#### Given problem:
Rewrite every entry below, changing each "link" to "hyperlink" and keeping everything else the same. Omit the pictures from your answer.
-- start --
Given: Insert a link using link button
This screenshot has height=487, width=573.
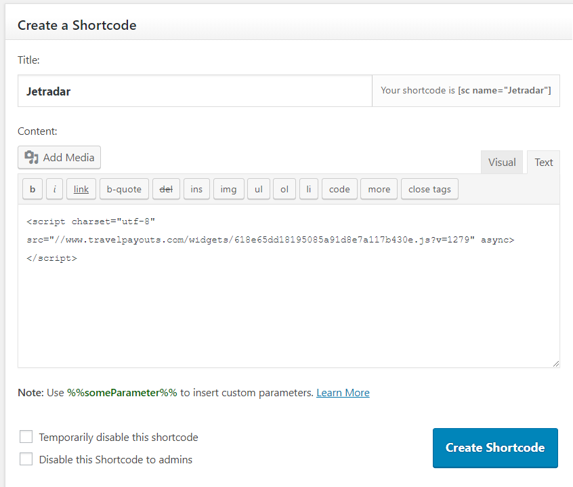Looking at the screenshot, I should 81,189.
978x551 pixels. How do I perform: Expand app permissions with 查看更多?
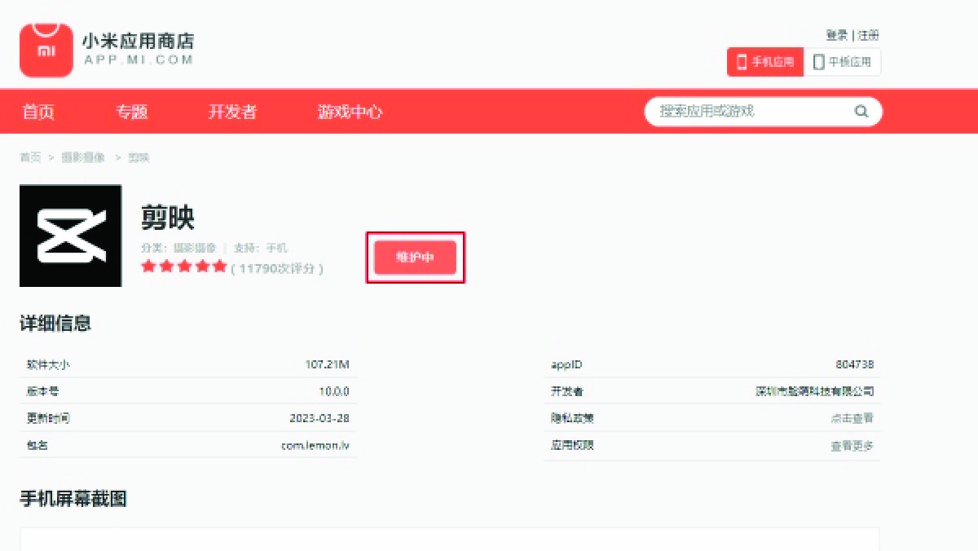(x=852, y=446)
-- end --
#### Exercise response:
Given: Insert a hyperlink using hyperlink button
This screenshot has height=487, width=573.
Looking at the screenshot, I should 81,189.
978x551 pixels. How do I perform: Expand app permissions with 查看更多?
(x=852, y=446)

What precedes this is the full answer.